Jim Donaldson
Adamonis has no regrets for his daring playoff shot
07:24 AM EDT on Thursday, July 17, 2008
Brad Adamonis just missed winning his first PGA tourney last weekend, the John Deere Classic.
AP / Charles Rex Arbogast
Some people are second-guessing Brad Adamonis, but he’s not second-guessing himself after finishing second at the John Deere Classic last weekend.
“I never considered just chipping out,” the Cumberland resident said of his bold decision Sunday to go for the green from behind trees in the right rough, off a difficult lie, on the first playoff hole.
The TV commentators pointed out that the prudent thing for Adamonis to do would have been to chip his ball into the fairway, try to get up-and-down to save par, and hope that neither of his opponents, the red-hot Kenny Perry and Scott Williamson, would make a birdie to win.
Even his caddy was suggesting Adamonis make the safe choice.
“He wanted me to lay up,” Adamonis said. “He didn’t really think I could hit the shot. But I’ve hit so many shots he didn’t think I could hit that I didn’t let that bother me.”
A year ago, even a few months ago, Adamonis would have been considered a long shot to be in the position he found himself in last weekend — tied for the lead in a PGA tournament after 72 holes.
After all, at the age of 35, he is the oldest rookie on Tour. And, in March, he was diagnosed with nystagmus, a disease causing the eyes to race uncontrollably from side-to-side. He didn’t play for a month, then missed the cut in five of the next six events after returning to the Tour.
But he snapped out his slump last month by posting four rounds in the 60s at Hartford, where he finished tied for sixth. Three weeks later, at the John Deere, he rattled off three consecutive rounds of 66 to go into the final day tied for the lead — which was how he finished, after failing to sink an 18-foot birdie bid on the final hole of regulation and shooting a 1-under-par, 70.
His chances in the playoff plummeted when he hit a wayward drive on the first extra hole — the difficult, par-4 18th, with water all along the left side and the pin tucked in the deep left corner of the green.
When Williamson and Perry both found the fairway off the tee, Adamonis felt he had to try something daring.
“It was the kind of pin,” he said, “where, if you hit your approach 15 feet to the right, it would feed down to the hole. I figured one of those guys would hit a good shot.”

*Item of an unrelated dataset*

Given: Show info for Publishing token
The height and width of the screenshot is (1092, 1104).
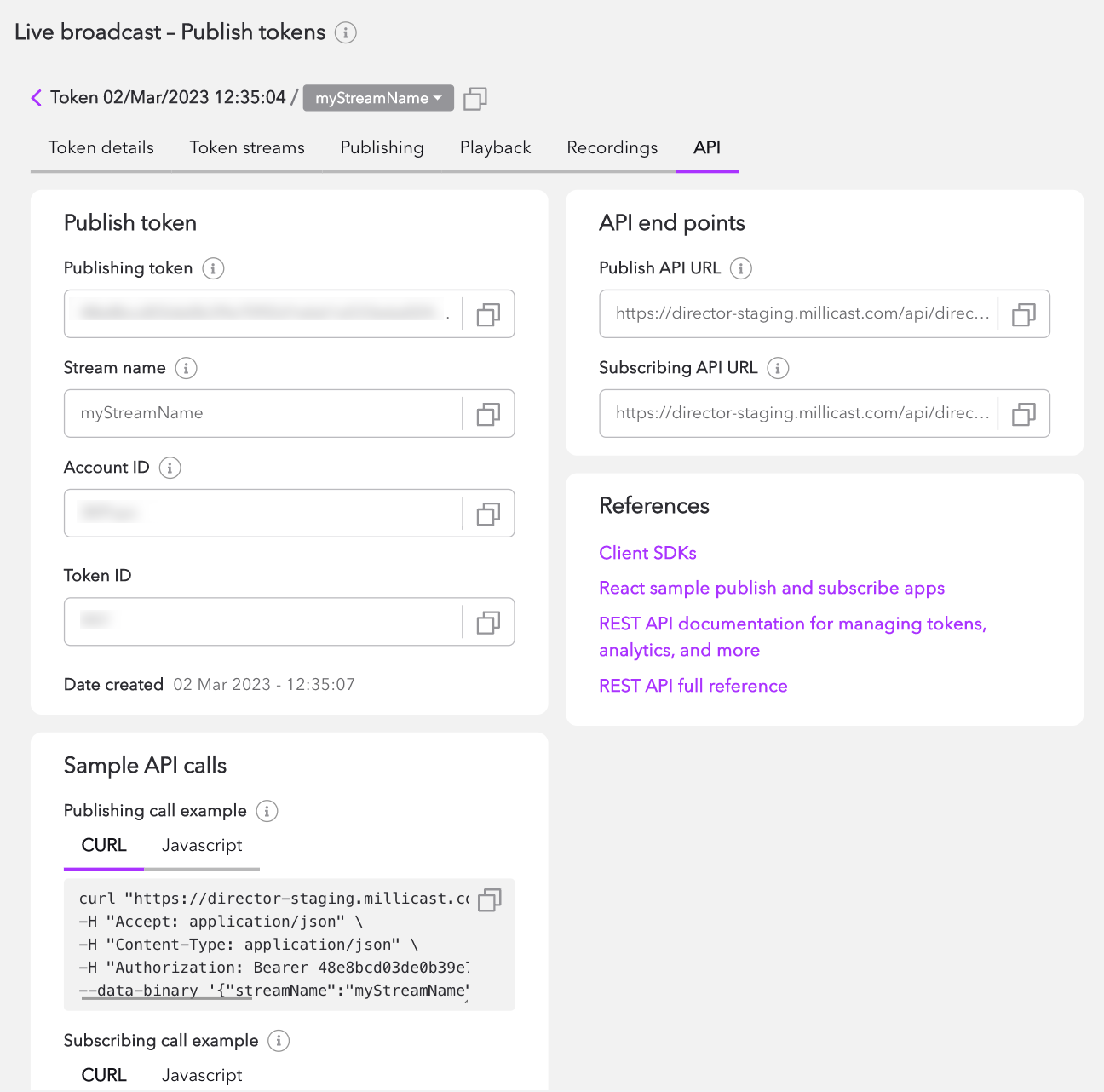Looking at the screenshot, I should point(213,268).
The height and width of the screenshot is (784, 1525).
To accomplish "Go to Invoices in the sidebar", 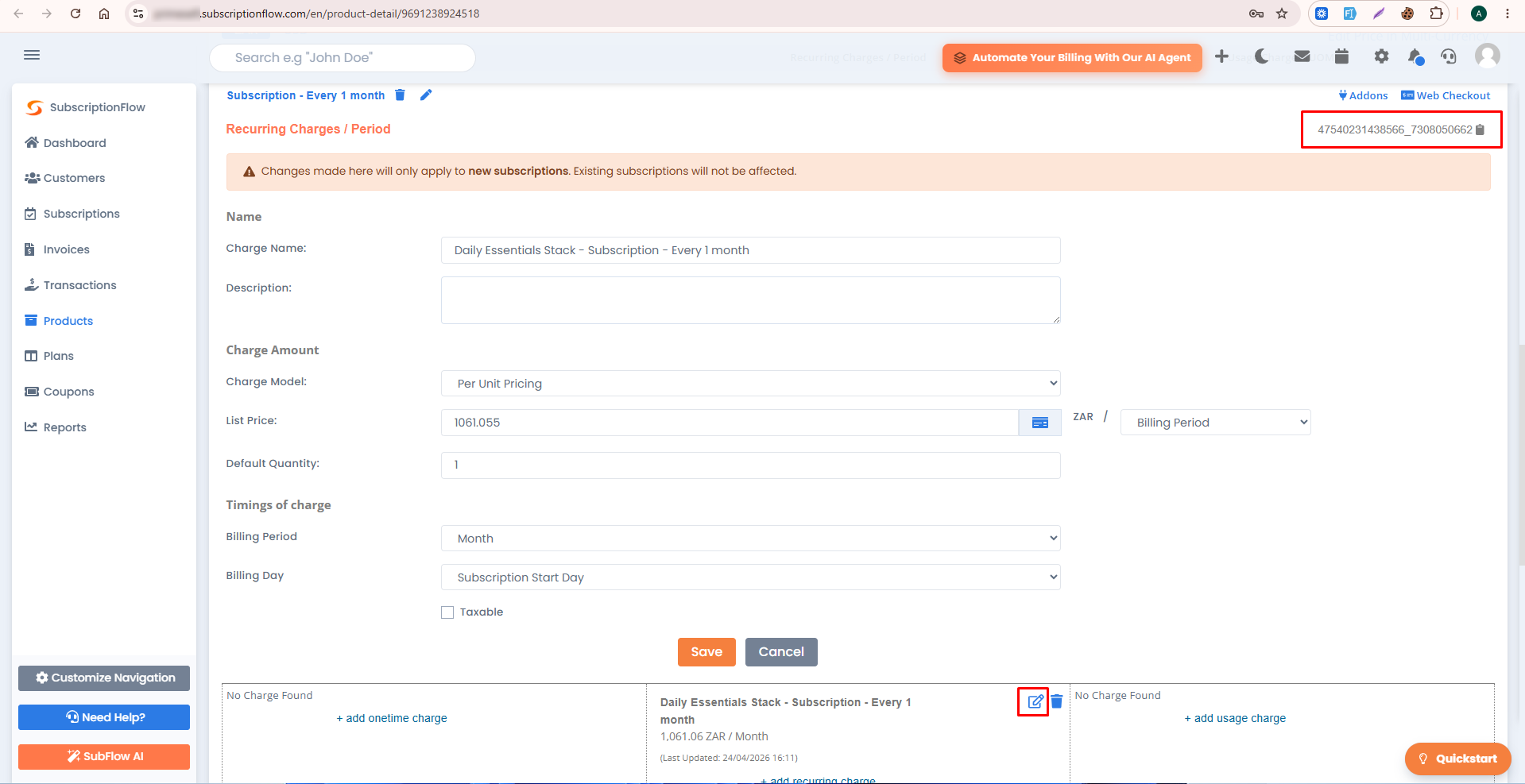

As it turned out, Williamson hit a terrible shot, pulling his ball into the pond. At which point Perry, who’d won two of his four previous starts — the Memorial and the Buick Open — and having seen both his opponents hit their second shots into the water, lofted his approach safely to the green and easily two-putted for a winning par.
“I don’t regret what I did at all,” said Adamonis, who tried to cut an iron from left to right and barely missed pulling it off, the ball hitting just to the left of the green before bouncing into the hazard.
“The shot I regret,” he said, “is the drive.”
He knew the odds were against him, but he’s been beating the odds since earning his Tour card at Q-School last December.
“I had a terrible lie,” he said. “The ball was on a bare spot, and there was a bunch of grass just behind it. I knew it was a risky shot. If I wasn’t in a playoff, I never would have hit it. But, given the circumstances, I wanted to try it. Besides, there was no guarantee that, if I’d chipped it out, I could have kept the ball in the fairway. It was one of the funkiest lies I’ve had all year.”
Had he pulled off the shot and won, Adamonis would have been at Royal Birkdale this week for the British Open. Instead, he’s in Milwaukee for the U.S. Bank Championship, $369,600 richer after last weekend, and hoping to continue to play well.
“I just had my best tournament,” he said, “and now I’m looking forward to getting back out there.”